It would be possible to approach Orly without first mentioning the way Angela Schanelec wrote and shot it, but since there's ultimately no getting around it, here we go. Quite simply (though I'd bet it was anything but simple), Schanelec's cast and crew entered France's busiest airport, positioned the actors, placed the camera a considerable distance away from them and got to work.
You can see a three-minute Arte report on the shoot from last April, and though there are no subtitles, you won't need them to appreciate the challenge of accepting given lighting conditions, aural ambience and thousands of milling travelers as "extras." As Schanelec explains in a seven-minute video interview conducted by Felix von Boehm and Julian von Lucius for Cine-Fils (and this one does have English subtitles), she allowed Orly's varied spaces to reshape what are essentially four storylines focussing on two people each, their interaction in a zone between home and somewhere else, between lives lived in one place and another but ostensibly put on hold here, if only for an hour or two.
It's in this zone that the waiting cracks us open, and we have little else to do but peer inside and take stock. The film's first surprise is that it actually begins outside the airport. A woman (Maren Eggert) walks alone through the streets of Paris; a man, Theo (Josse de Pauw), in an apartment calls a woman to tell her he doesn't understand why she's left.
Once we enter the airport, though Schanelec cuts between the four strands, the emphasis shifts from one to the next. Juliette (Natacha Régnier), flustered by her own absent-mindedness (she's "forgotten" her wedding ring at her mother's place, then her coat in another waiting area), may or may not be flirting with Vincent (Bruno Todeschini). She may not know herself. Both are French, both live abroad, and while both sense that France is home, only one has decided to return. A mother (Mireille Perrier) and son (Emile Berling) wait to board a flight that will take them to the funeral of her ex-husband, his father. She tells a secret. So does he. His tops hers. And while the narrative drive is kept in a low gear throughout the film, we move from this most dramatic revelation to the strand in which the least happens. A young couple (Jirka Zett and Lina Phyllis Falkner) on holiday sorts through photos and surreptitiously snaps another.
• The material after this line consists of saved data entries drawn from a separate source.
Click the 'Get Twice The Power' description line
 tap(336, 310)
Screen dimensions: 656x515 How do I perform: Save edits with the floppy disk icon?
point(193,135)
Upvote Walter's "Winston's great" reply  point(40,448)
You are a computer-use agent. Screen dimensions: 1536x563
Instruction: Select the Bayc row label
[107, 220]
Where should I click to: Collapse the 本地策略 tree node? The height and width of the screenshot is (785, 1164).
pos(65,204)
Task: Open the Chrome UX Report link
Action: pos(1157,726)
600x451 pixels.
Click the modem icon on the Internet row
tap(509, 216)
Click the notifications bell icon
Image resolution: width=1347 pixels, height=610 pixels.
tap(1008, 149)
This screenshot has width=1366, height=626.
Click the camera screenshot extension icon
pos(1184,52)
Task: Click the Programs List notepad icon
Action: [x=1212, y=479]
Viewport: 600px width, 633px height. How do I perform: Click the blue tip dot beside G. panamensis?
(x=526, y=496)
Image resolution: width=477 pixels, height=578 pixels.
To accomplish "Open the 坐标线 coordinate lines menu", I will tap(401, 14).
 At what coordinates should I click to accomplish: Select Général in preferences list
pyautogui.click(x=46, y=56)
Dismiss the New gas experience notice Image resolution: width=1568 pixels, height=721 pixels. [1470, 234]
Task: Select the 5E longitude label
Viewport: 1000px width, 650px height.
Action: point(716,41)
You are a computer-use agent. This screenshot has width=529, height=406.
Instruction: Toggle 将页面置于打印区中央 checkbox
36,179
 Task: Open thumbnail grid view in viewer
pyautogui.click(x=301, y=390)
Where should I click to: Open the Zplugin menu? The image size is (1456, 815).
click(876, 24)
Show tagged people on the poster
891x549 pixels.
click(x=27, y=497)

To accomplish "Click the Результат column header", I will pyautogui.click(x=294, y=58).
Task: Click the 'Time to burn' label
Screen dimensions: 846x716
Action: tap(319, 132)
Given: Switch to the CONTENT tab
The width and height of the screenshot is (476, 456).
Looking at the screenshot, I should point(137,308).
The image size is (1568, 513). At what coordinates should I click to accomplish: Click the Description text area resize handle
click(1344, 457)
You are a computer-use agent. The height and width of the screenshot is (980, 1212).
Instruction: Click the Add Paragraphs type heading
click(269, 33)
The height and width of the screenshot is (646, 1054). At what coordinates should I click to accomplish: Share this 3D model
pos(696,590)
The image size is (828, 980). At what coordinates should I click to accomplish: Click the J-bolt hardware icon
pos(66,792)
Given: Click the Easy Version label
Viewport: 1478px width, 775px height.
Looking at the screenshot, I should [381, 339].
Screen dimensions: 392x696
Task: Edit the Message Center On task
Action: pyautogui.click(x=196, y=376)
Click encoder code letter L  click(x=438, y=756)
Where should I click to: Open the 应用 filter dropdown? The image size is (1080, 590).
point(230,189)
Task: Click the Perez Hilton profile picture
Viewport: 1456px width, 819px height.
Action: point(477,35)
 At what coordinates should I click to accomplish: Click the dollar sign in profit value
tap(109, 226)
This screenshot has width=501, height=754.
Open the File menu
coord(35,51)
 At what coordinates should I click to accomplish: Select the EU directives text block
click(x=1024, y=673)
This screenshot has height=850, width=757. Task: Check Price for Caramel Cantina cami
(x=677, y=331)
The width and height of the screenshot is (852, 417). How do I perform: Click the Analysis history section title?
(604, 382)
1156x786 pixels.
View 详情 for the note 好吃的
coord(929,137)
While it's hardly a surprise that Variety's Derek Elley has dumped on Orly or that Screen's Dan Fainaru maintains neutrality ("Her fans will appreciate the work's precision and visual approach, while her numerous detractors are bound to point to Orly's dramatic shortcomings. They both may have a point but what's certain is that, like Shanelec's previous work (Marseille, Afternoon), Orly is looking at a future niche art house distribution and festival sidebars"), Robert Koehler's disappointment is bewildering: "Orly isn't much more in the end than a chain of slight scenes between people who never grow more interesting as time goes on, just more banal (maybe like a lot of fellow airplane travelers)."
The full original title is Orly, Poem 1-4. Whether or not the characters are banal (and I don't believe they are) or occasionally say banal things (don't we all), they and the things they say are, to play on the analogy suggested by that original title, words and phrases within an overall structure. So, too, is the intelligent camerawork by Reinhold Vorschneider. And the two texts that are read, one onscreen, the other off. And the photographs in the apartment where Theo's made that call, mementos alongside a cover for a single, "Love Will Tear Us Apart."
Many have noted the leave-taking in Orly. The funeral, Sabine's leaving Theo, the life-changing decisions. In his interview with Schanelec for die taz, Ekkehard Knörer asks her about the ending in which the entire airport is evacuated. "Yes, it's true," she says, "everything moves toward emptiness." In Der Tagesspiegel, Christina Tilmann wonders out loud if Orly may have been shaped by the loss in 2008 of Schanelec's partner, theater director Jürgen Gosch. An open question. In the end, as Sabine evacuates the airport along with everyone else, she finds herself paired again — with a stranger. Sabine asks a question. The stranger doesn't respond. The Germans have a saying: Keine Antwort ist auch eine Antwort. No answer is also an answer.